━━━ EXTRAIT DU DOCUMENT ━━━
Il est aujourd’hui de notoriété universelle que Cheikh Anta Diop a été le grand pionnier de la transcription des langues africaines, de leur développement et de leur utilisation dans tous les domaines de la vie.

Un peu d’histoire

C’est en effet dès 1954, avec sa thèse qui demeure son œuvre fondamentale, Nation Nègre et Cultures… qu’il publie ses idées sur la question. Plus que d’un plaidoyer, il s’est agit d’une démonstration scientifique de leur parenté originelle avec l’égyptien ancien et de leur faculté naturelle à exprimer tout ce qui pouvait se concevoir par l’esprit. De la prose la plus usuelle aux mathématiques les plus complexes, en passant par les poèmes les plus subtiles.

On sait aujourd’hui que c’est sur la base de telles études que ses amis qui formaient à l’époque le « Groupe de Grenoble » (ou l’Ecole de Grenoble) ont approfondi la recherche pour produire le fameux Ijjib wolof qui sera la matrice de l’alphabet actuel, officiellement adopté au Sénégal par le décret n 68-871 du 24 juillet 1968. Cheikh Anta Diop peut donc bien être considéré comme le fondateur de l’alphabet en lettres latines, en vigueur actuellement au Sénégal.
━━━ DONNÉES AFFICHÉES ━━━
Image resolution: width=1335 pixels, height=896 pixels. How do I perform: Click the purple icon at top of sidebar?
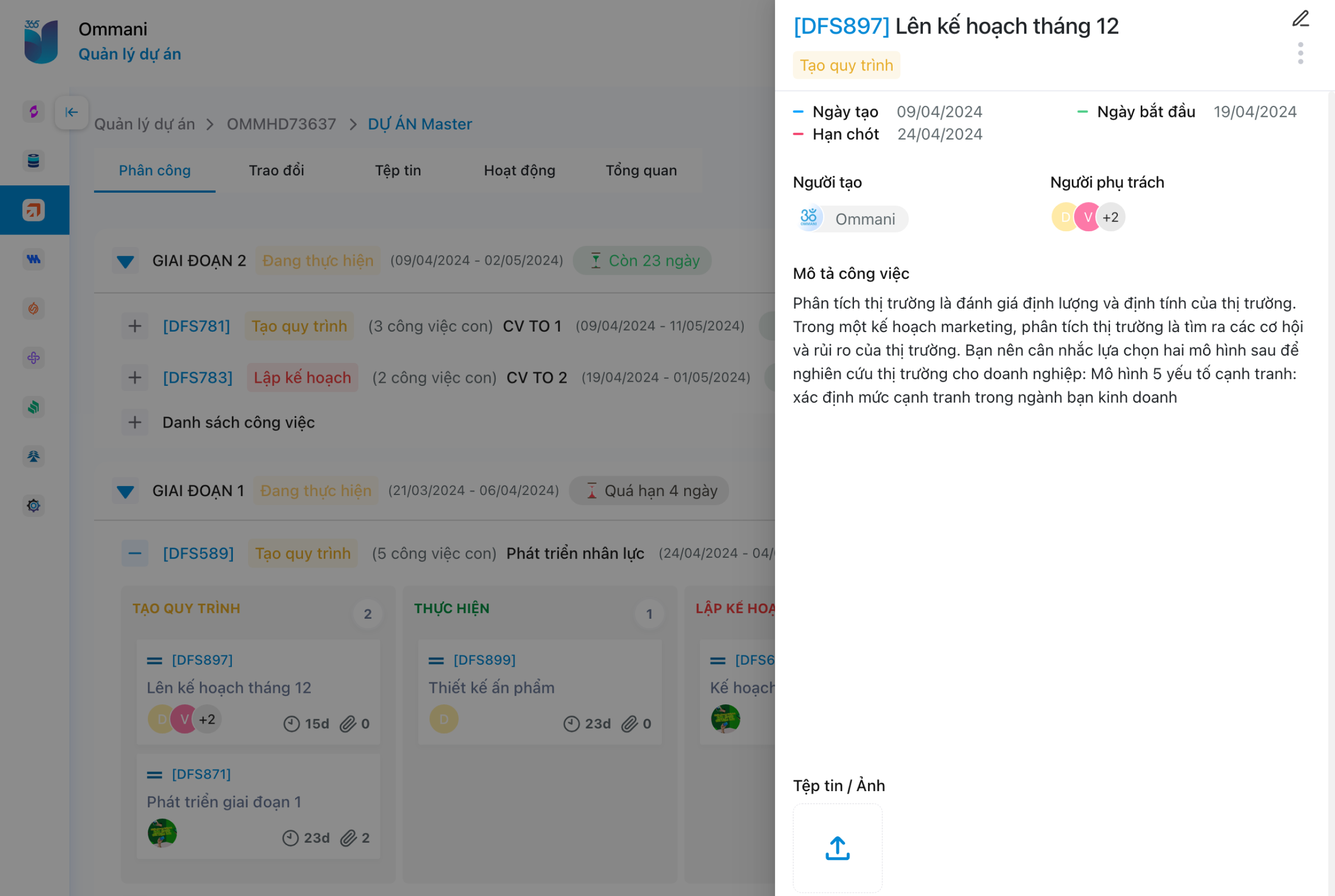pos(34,111)
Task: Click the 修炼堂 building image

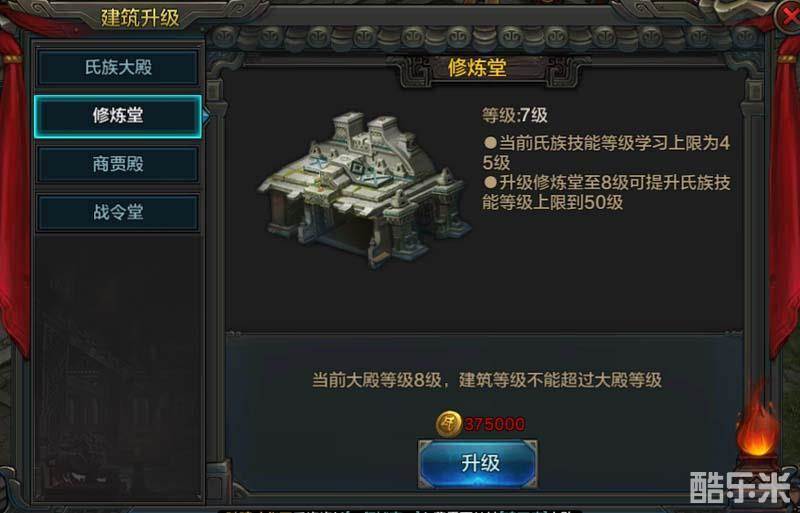Action: [364, 188]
━━━
◆ PROBLÈME À RÉSOUDRE
D'après le texte sur Cheikh Anta Diop, quel décret a officiellement adopté l'alphabet actuel au Sénégal ?

◆ BONNE RÉPONSE
Le décret n 68-871 du 24 juillet 1968.